Items listed in a dataset
_ _ _ _

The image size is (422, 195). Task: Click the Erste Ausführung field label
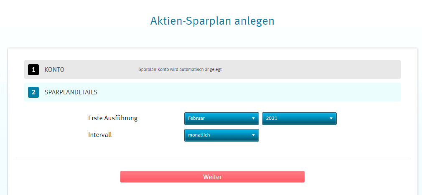click(x=113, y=118)
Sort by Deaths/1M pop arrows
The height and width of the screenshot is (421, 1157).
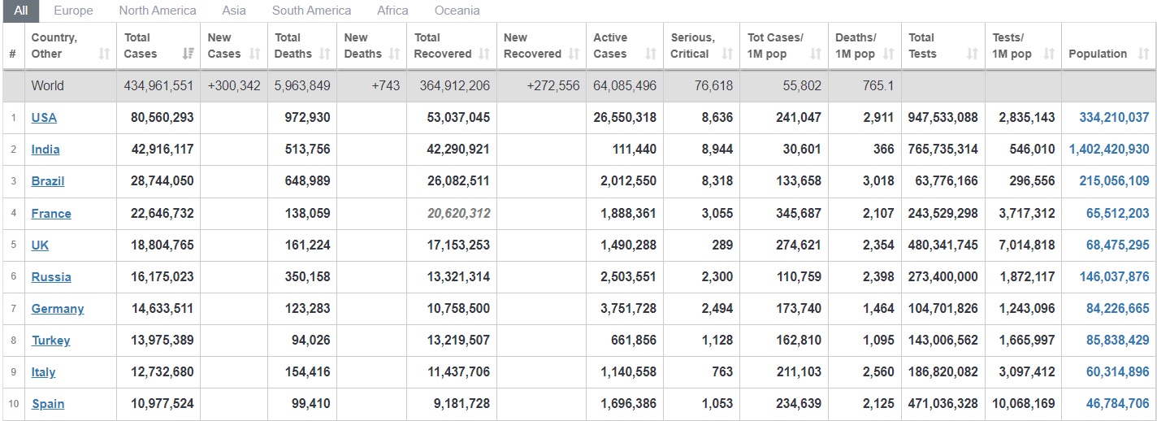click(888, 54)
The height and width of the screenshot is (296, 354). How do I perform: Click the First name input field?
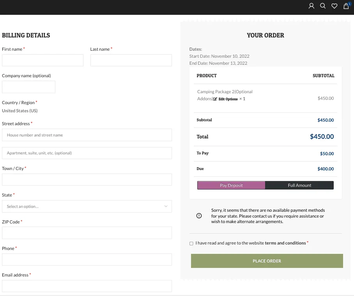click(42, 60)
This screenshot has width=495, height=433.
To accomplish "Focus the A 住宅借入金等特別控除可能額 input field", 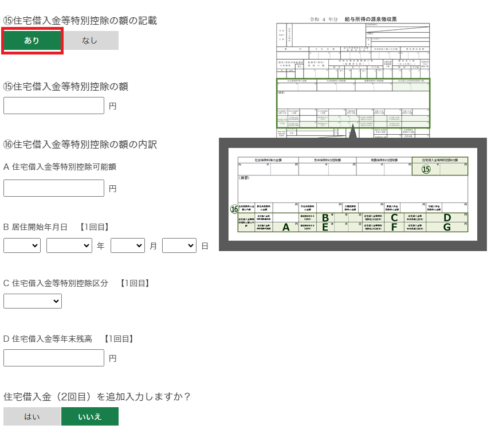I will tap(54, 188).
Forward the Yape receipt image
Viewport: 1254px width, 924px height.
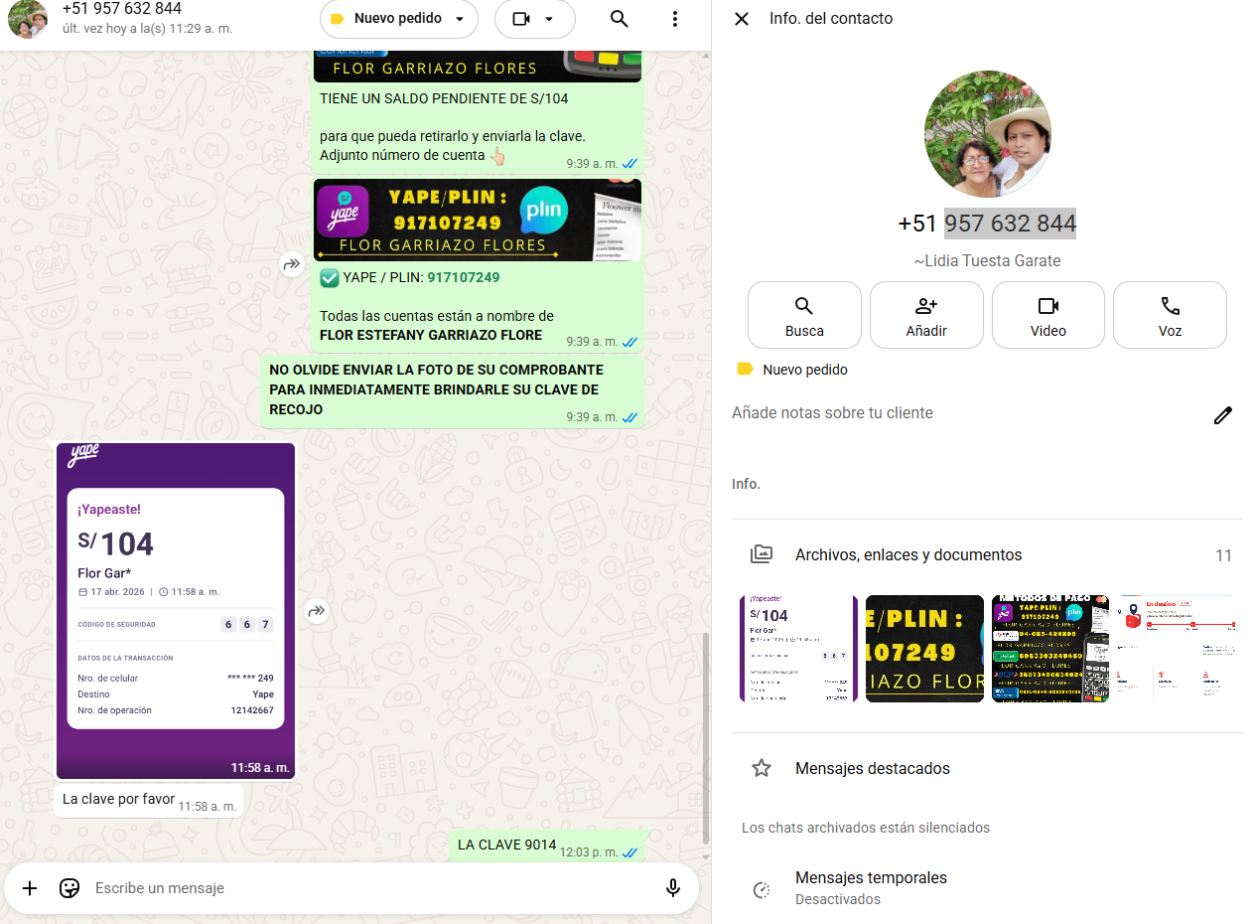point(317,611)
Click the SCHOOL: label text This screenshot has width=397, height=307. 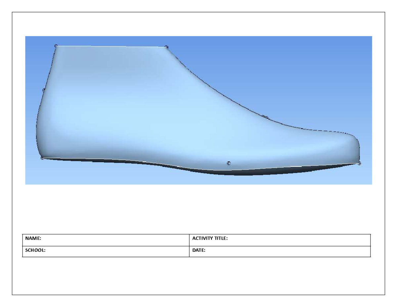tap(35, 250)
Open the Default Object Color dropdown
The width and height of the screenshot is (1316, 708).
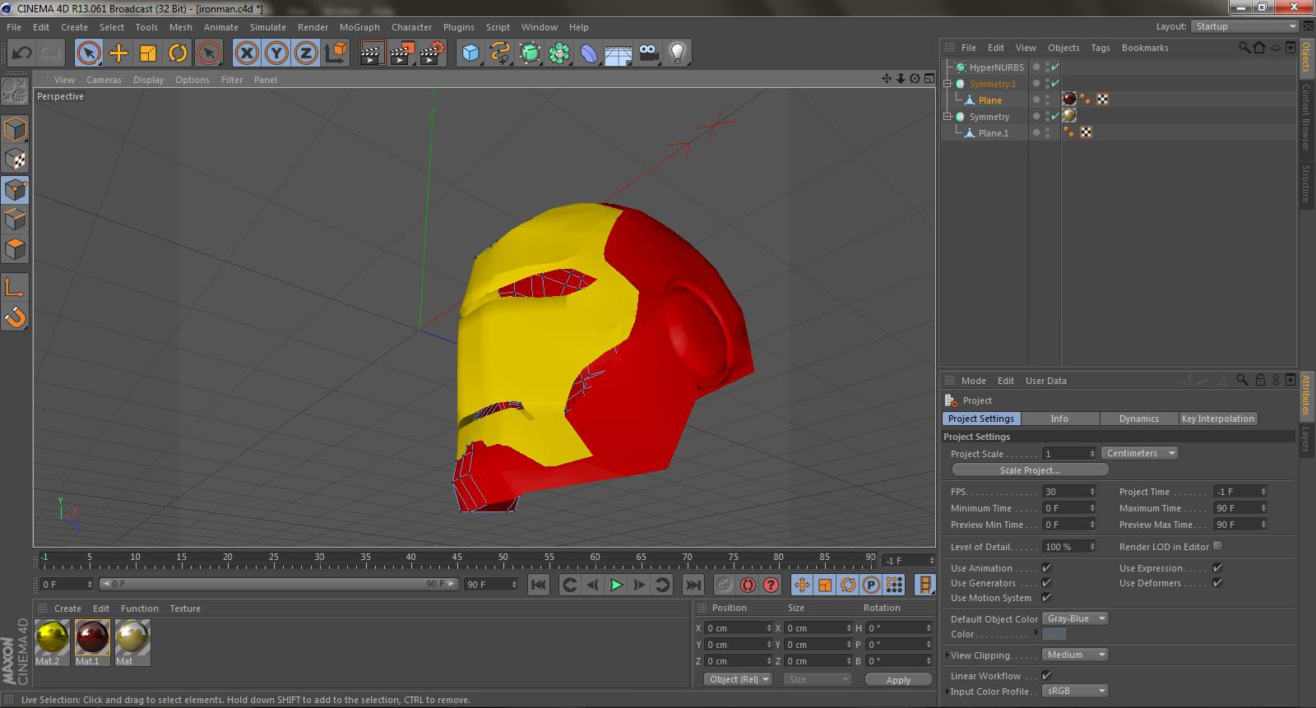point(1075,618)
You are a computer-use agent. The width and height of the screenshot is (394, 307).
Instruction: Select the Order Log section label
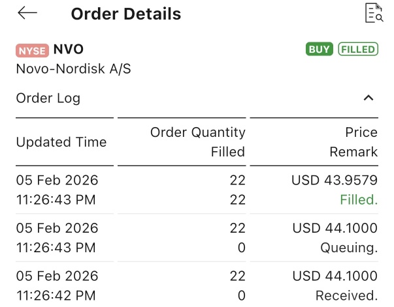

_ _ _ _

→ **Task to complete**:
Reproduce, word for word, every line from the one that contains "Open the Default Object Color dropdown" to the end of the data, including both ends; omit all pictures.

→ **Reply to the exercise**:
Open the Default Object Color dropdown
The width and height of the screenshot is (1316, 708).
point(1075,618)
You are a computer-use agent. The width and height of the screenshot is (394, 307).
Instruction: Select the Order Log section label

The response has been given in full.